Employers should also consider whether the devices or the software contained therein allow employees to bifurcate personal and corporate data to prevent any comingling. This would allow the employer to maintain greater search and control capabilities of its data, without interfering with the personal data of the employee – thus mitigating employee privacy concerns. Additional employer considerations include which employees or departments are eligible to participate in BYOD, how to define eligible employees in a non-discriminatory manner, reimbursement issues (including tax compliance) associated with the devices and data plans, what types of devices are supported, and consistent enforcement of the policy, including violations of the policy (i.e., inconsistent application of discipline for violating the BYOD policy would provide a fertile area for discrimination and retaliation lawsuits, depending on the circumstances of the employees involved and the reasons for the discipline).

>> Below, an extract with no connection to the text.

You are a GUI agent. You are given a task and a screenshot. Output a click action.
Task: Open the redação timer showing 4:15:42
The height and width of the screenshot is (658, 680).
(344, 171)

With all the issues and considerations we have discussed, what do you think are the biggest practical or logistical challenges to implementing and consistently applying a BYOD policy in the workplace?

Mory Jones:

Practically speaking, aside from the inevitable technical issues that will arise when attempting to sync up a myriad of available personal devices to the employer’s system (and the cost, in both time and money, to do so), the employer must also be cognizant of ensuring its BYOD policy remains consistent with its other corporate policies. This can be a tricky task that ultimately requires an editing of a myriad of other policies, including acceptable use of computer resources (including email and Internet use), compliance and ethics, security policies, document retention policies, social media, harassment and discrimination, litigation holds, and employee privacy policies. When you marry that dance with the challenge of addressing the overall security of information and protecting information from outside risks (i.e., lost or stolen devices; viruses and malware, which increasingly infiltrate devices through the downloading of innocent-looking personal applications), keeping compliance with BYOD policy reasonable for employees, and including within the policy enough “teeth” to make it enforceable, the most daunting challenge is the drafting of the policy itself. Numerous templates for BYOD policies are available online, but these should be used only as a reference, and care taken to narrowly, but thoroughly, tailor the policy to each employer’s individual needs.

Jason Pill:

Mory, thanks for taking the time to discuss these important issues. The breadth of this discussion underscores the significant role BYOD policies can play for employers and the need for narrowly tailored policies that address an individual organization’s unique workplace dynamic and existing data structure. A “one size fits all” policy is likely too imprecise for most organizations and counsel, whether in-house or external, should take the time to cater the policy to the organization’s specific needs. Now, if you’ll excuse me, they just released a new level of Angry Birds, so I must run.